Task directions ::
The following listing has lines to check for the word "heart"; give only the number of lines that contain it.

Data for analysis ::
---------------

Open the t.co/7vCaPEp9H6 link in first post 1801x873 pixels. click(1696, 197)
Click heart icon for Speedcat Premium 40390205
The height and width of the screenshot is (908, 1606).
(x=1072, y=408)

---------------

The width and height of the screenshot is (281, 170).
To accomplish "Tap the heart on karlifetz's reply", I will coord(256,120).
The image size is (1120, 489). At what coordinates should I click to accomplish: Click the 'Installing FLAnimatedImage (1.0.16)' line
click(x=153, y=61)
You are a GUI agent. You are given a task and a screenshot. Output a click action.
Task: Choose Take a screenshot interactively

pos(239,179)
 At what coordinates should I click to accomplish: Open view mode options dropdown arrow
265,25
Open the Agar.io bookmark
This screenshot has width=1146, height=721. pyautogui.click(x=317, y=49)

---------------

Result of this exercise ::
2